+++ RAW DATA +++

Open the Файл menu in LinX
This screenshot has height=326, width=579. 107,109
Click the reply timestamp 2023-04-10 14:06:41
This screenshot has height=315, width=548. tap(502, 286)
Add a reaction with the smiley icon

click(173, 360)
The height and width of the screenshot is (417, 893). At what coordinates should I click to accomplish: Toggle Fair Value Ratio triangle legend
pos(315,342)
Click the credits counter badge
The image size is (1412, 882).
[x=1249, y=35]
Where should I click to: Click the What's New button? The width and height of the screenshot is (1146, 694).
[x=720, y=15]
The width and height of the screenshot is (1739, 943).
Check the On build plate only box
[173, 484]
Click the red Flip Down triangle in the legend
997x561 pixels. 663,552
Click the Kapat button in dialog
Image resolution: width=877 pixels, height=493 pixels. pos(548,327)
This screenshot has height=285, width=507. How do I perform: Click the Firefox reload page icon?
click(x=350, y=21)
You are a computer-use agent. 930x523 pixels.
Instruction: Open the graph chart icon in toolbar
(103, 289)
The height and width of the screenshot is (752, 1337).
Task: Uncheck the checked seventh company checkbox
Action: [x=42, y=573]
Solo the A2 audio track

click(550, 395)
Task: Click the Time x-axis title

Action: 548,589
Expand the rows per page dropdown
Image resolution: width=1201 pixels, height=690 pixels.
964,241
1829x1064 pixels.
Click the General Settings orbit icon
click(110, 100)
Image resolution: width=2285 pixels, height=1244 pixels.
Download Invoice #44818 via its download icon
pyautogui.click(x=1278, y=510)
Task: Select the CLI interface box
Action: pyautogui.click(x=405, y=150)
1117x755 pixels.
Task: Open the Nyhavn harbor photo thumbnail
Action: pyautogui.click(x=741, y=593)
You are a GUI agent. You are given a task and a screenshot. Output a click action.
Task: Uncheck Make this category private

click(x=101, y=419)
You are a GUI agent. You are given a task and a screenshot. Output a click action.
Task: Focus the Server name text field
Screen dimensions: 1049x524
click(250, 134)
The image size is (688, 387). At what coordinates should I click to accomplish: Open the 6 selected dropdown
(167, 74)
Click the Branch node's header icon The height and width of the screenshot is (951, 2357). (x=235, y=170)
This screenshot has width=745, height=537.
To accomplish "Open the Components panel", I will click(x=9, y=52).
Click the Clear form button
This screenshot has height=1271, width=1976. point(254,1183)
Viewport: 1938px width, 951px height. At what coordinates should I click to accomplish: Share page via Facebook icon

+++

Please return the data above in full, without altering a single line.

Open the Файл menu in LinX
This screenshot has height=326, width=579. 107,109
Click the reply timestamp 2023-04-10 14:06:41
This screenshot has height=315, width=548. tap(502, 286)
Add a reaction with the smiley icon

click(173, 360)
The height and width of the screenshot is (417, 893). At what coordinates should I click to accomplish: Toggle Fair Value Ratio triangle legend
pos(315,342)
Click the credits counter badge
The image size is (1412, 882).
[x=1249, y=35]
Where should I click to: Click the What's New button? The width and height of the screenshot is (1146, 694).
[x=720, y=15]
The width and height of the screenshot is (1739, 943).
Check the On build plate only box
[173, 484]
Click the red Flip Down triangle in the legend
997x561 pixels. 663,552
Click the Kapat button in dialog
Image resolution: width=877 pixels, height=493 pixels. pos(548,327)
This screenshot has height=285, width=507. How do I perform: Click the Firefox reload page icon?
click(x=350, y=21)
You are a computer-use agent. 930x523 pixels.
Instruction: Open the graph chart icon in toolbar
(103, 289)
The height and width of the screenshot is (752, 1337).
Task: Uncheck the checked seventh company checkbox
Action: [x=42, y=573]
Solo the A2 audio track

click(550, 395)
Task: Click the Time x-axis title

Action: 548,589
Expand the rows per page dropdown
Image resolution: width=1201 pixels, height=690 pixels.
964,241
1829x1064 pixels.
Click the General Settings orbit icon
click(110, 100)
Image resolution: width=2285 pixels, height=1244 pixels.
Download Invoice #44818 via its download icon
pyautogui.click(x=1278, y=510)
Task: Select the CLI interface box
Action: pyautogui.click(x=405, y=150)
1117x755 pixels.
Task: Open the Nyhavn harbor photo thumbnail
Action: pyautogui.click(x=741, y=593)
You are a GUI agent. You are given a task and a screenshot. Output a click action.
Task: Uncheck Make this category private

click(x=101, y=419)
You are a GUI agent. You are given a task and a screenshot. Output a click action.
Task: Focus the Server name text field
Screen dimensions: 1049x524
click(250, 134)
The image size is (688, 387). At what coordinates should I click to accomplish: Open the 6 selected dropdown
(167, 74)
Click the Branch node's header icon The height and width of the screenshot is (951, 2357). (x=235, y=170)
This screenshot has width=745, height=537.
To accomplish "Open the Components panel", I will click(x=9, y=52).
Click the Clear form button
This screenshot has height=1271, width=1976. point(254,1183)
Viewport: 1938px width, 951px height. At what coordinates should I click to accomplish: Share page via Facebook icon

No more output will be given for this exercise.